Pomóż w rozwoju naszego portalu
Ks. Idzi Piasecki: - W pierwszych dniach, na moją prośbę, odbyło się spotkanie z Radą Parafialną. Jej członkowie przybyli po to, by wesprzeć mnie pomocą, sugestiami, od czego zacząć prace materialne na rzecz kościoła i parafii. Skorzystałem z ich rad i zdecydowałem się na pierwszy krok, jakim było zagospodarowanie terenu obok plebani. Następnie, po dokładnym obejrzeniu budynku plebanii, podjąłem decyzję o przeprowadzeniu remontu. Z przyczyn finansowych wykonane zostaną tylko najniezbędniejsze prace. Z pomocą mieszkańców parafii poobcinaliśmy konary drzew, które uszkadzały dach kościoła, a spadające liście udaremniały odpływ wody do rynien spustowych.

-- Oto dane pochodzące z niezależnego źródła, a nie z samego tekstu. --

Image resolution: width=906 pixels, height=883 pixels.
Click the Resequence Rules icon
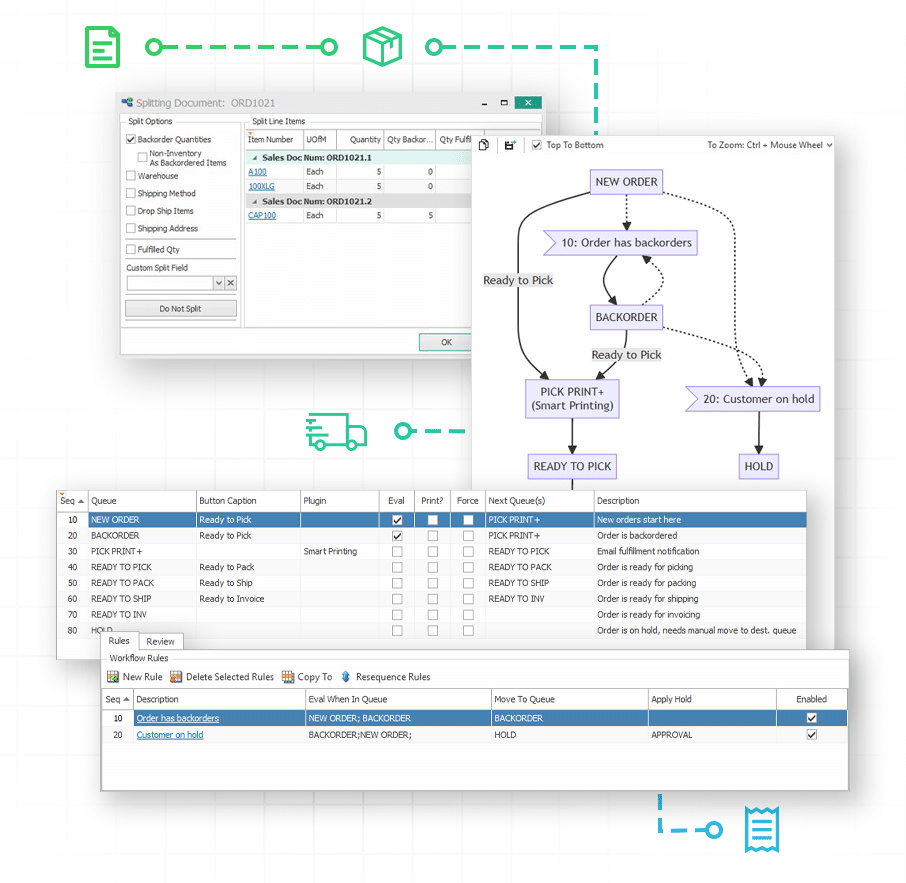[345, 677]
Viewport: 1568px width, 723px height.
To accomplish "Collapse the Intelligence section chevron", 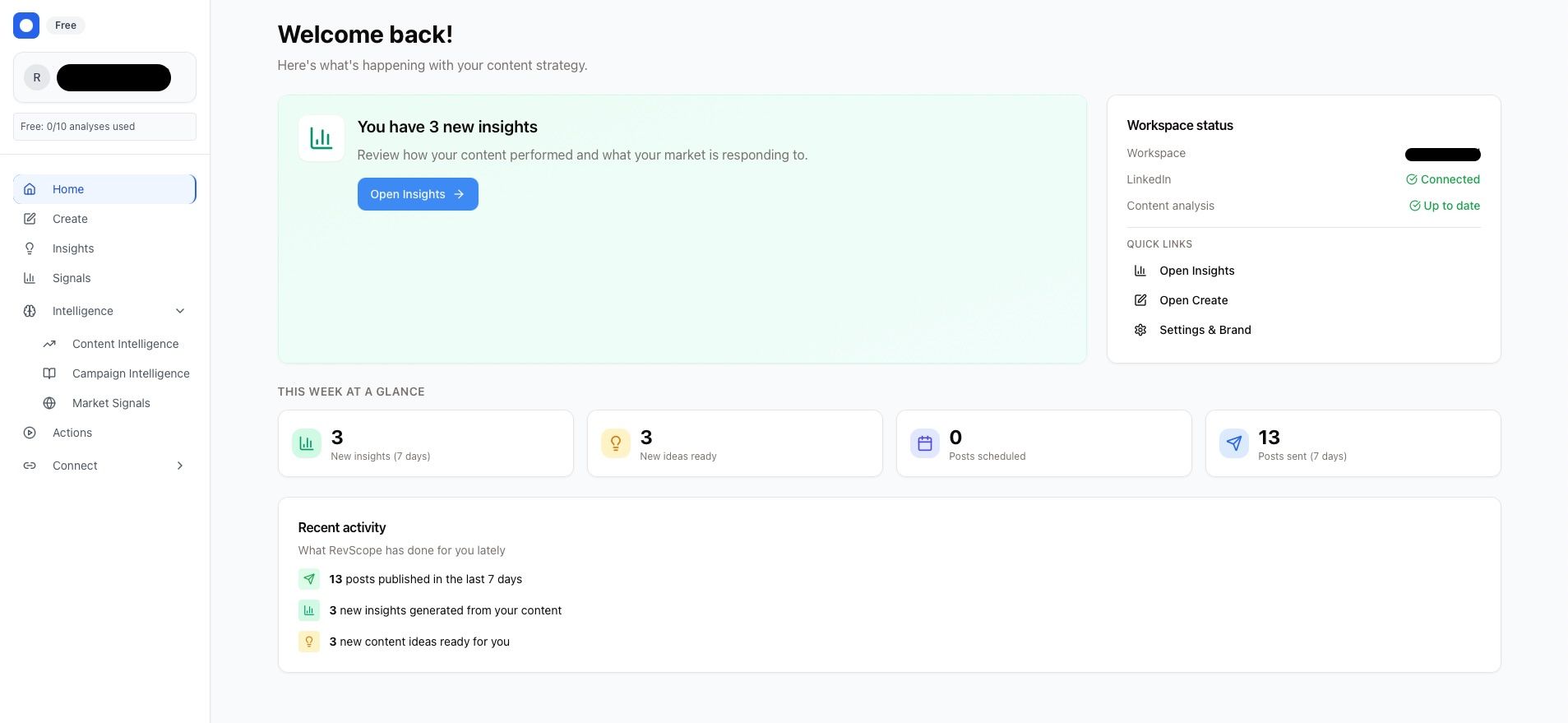I will (x=180, y=311).
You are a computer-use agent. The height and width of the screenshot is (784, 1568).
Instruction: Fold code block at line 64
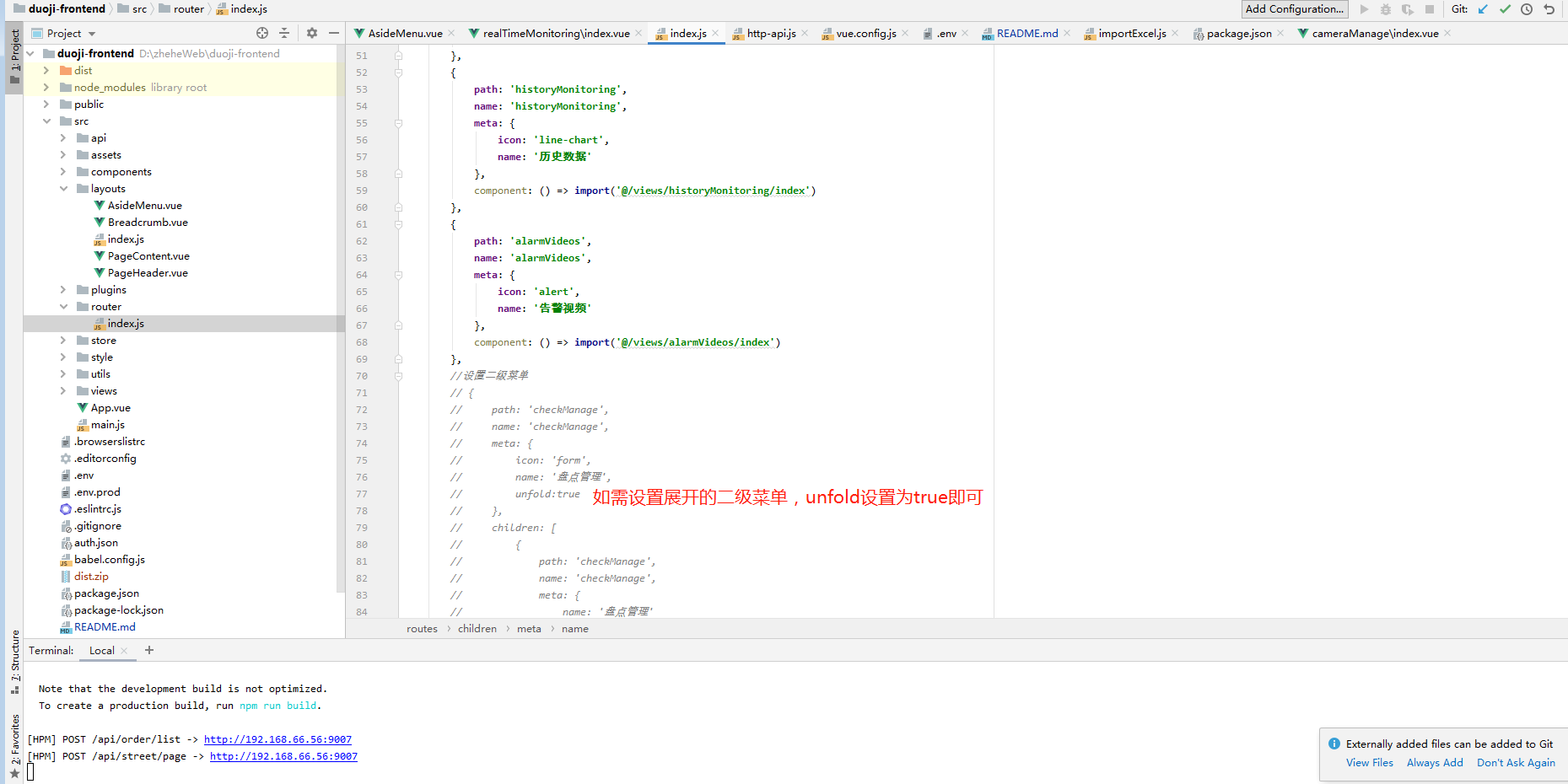coord(398,275)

- Na co jeszcze zwrócili uwagę parafianie, a jakie potrzeby dostrzega Ksiądz Proboszcz?
Reklama
- Jako proboszcz muszę liczyć się ze zdaniem parafian, ale też muszę mieć własną wizję pracy. Proboszcz musi mieć oczy „dookoła głowy”. Moim najważniejszym zadaniem jest duszpasterstwo,
posługa religijna, katecheza. Natomiast to, co sugerują parafianie skrzętnie notuję, rozważam i w miarę możliwości planuję wykonanie. Po zakończeniu prac na plebanii niezwłocznie zlecę wykonanie robót
konserwatorskich i remontowych na zewnątrz świątyni, w pierwszym rzędzie będzie to wymiana rynien. Myślę o ustawieniu w prezbiterium kościoła ławek dla dzieci, aby siedziały blisko ołtarza, włączały się
w Liturgię, korzystały z modlitewników, uczyły się samodzielności w kościele. Dzieci pierwszokomunjne przysłuchiwać się będą z tego miejsca katechezom po Mszach św. Cieszę się, że kościelne ławki i konfesjonały,
jak również tzw. blacharka kościoła jest w dobrym stanie. Remontu natomiast wymagają organy, a ołtarz główny - konserwacji. Dach kryty blachą wymaga zabezpieczenia antykorozyjnego i malowania. Środki
finansowe na wszystkie przedsięwzięcia pochodzą z datków parafian.
Ludzie z reguły nie szczędzą pieniędzy, gdy znają konkretny cel, gdy widzą, że coś powstaje.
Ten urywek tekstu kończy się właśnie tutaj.